(Pixel coordinate grounding data)
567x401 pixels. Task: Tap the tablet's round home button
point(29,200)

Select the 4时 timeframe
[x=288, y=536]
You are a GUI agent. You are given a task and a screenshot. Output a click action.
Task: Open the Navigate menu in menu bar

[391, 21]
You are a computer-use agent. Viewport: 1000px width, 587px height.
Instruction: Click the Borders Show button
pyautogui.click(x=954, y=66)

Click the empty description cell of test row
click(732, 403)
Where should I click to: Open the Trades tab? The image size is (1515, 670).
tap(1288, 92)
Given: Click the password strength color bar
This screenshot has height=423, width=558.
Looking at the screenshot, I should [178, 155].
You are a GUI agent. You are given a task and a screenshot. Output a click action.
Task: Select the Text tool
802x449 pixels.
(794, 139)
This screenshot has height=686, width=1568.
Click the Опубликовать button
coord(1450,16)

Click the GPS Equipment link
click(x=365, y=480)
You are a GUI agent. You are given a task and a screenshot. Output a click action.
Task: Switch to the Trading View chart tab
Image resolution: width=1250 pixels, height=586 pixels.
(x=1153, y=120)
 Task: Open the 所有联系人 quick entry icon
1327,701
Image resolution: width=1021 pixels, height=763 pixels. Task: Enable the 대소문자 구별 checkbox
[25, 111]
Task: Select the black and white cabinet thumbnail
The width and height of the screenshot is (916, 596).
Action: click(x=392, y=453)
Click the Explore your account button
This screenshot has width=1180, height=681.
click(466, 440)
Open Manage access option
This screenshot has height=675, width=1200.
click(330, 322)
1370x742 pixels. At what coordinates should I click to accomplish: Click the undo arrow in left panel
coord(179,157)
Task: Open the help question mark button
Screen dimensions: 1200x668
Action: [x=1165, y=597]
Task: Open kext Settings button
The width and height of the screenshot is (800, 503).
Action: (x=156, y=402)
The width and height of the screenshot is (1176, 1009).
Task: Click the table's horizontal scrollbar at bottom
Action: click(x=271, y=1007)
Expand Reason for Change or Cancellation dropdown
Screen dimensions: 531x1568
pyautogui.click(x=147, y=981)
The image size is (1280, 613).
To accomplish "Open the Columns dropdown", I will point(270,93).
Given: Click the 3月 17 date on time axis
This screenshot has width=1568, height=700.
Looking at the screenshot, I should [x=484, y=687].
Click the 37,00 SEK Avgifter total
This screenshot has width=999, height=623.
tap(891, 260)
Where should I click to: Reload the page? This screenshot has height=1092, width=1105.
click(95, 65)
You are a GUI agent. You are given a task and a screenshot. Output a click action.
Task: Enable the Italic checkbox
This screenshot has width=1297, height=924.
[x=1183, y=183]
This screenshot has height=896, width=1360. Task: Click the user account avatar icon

■ What this task involves: Please output the entries above, every line exactly as it reads.

■ Exercise response:
567x401 pixels. Task: Tap the tablet's round home button
point(29,200)

Select the 4时 timeframe
[x=288, y=536]
You are a GUI agent. You are given a task and a screenshot. Output a click action.
Task: Open the Navigate menu in menu bar

[391, 21]
You are a computer-use agent. Viewport: 1000px width, 587px height.
Instruction: Click the Borders Show button
pyautogui.click(x=954, y=66)

Click the empty description cell of test row
click(732, 403)
Where should I click to: Open the Trades tab? The image size is (1515, 670).
tap(1288, 92)
Given: Click the password strength color bar
This screenshot has height=423, width=558.
Looking at the screenshot, I should [178, 155].
You are a GUI agent. You are given a task and a screenshot. Output a click action.
Task: Select the Text tool
802x449 pixels.
(794, 139)
This screenshot has height=686, width=1568.
Click the Опубликовать button
coord(1450,16)

Click the GPS Equipment link
click(x=365, y=480)
You are a GUI agent. You are given a task and a screenshot. Output a click action.
Task: Switch to the Trading View chart tab
Image resolution: width=1250 pixels, height=586 pixels.
(x=1153, y=120)
 Task: Open the 所有联系人 quick entry icon
1327,701
Image resolution: width=1021 pixels, height=763 pixels. Task: Enable the 대소문자 구별 checkbox
[25, 111]
Task: Select the black and white cabinet thumbnail
The width and height of the screenshot is (916, 596).
Action: click(x=392, y=453)
Click the Explore your account button
This screenshot has width=1180, height=681.
click(466, 440)
Open Manage access option
This screenshot has height=675, width=1200.
click(330, 322)
1370x742 pixels. At what coordinates should I click to accomplish: Click the undo arrow in left panel
coord(179,157)
Task: Open the help question mark button
Screen dimensions: 1200x668
Action: [x=1165, y=597]
Task: Open kext Settings button
The width and height of the screenshot is (800, 503).
Action: (x=156, y=402)
The width and height of the screenshot is (1176, 1009).
Task: Click the table's horizontal scrollbar at bottom
Action: click(x=271, y=1007)
Expand Reason for Change or Cancellation dropdown
Screen dimensions: 531x1568
pyautogui.click(x=147, y=981)
The image size is (1280, 613).
To accomplish "Open the Columns dropdown", I will point(270,93).
Given: Click the 3月 17 date on time axis
This screenshot has width=1568, height=700.
Looking at the screenshot, I should [x=484, y=687].
Click the 37,00 SEK Avgifter total
This screenshot has width=999, height=623.
tap(891, 260)
Where should I click to: Reload the page? This screenshot has height=1092, width=1105.
click(95, 65)
You are a GUI agent. You are given a task and a screenshot. Output a click action.
Task: Enable the Italic checkbox
This screenshot has width=1297, height=924.
[x=1183, y=183]
This screenshot has height=896, width=1360. Task: Click the user account avatar icon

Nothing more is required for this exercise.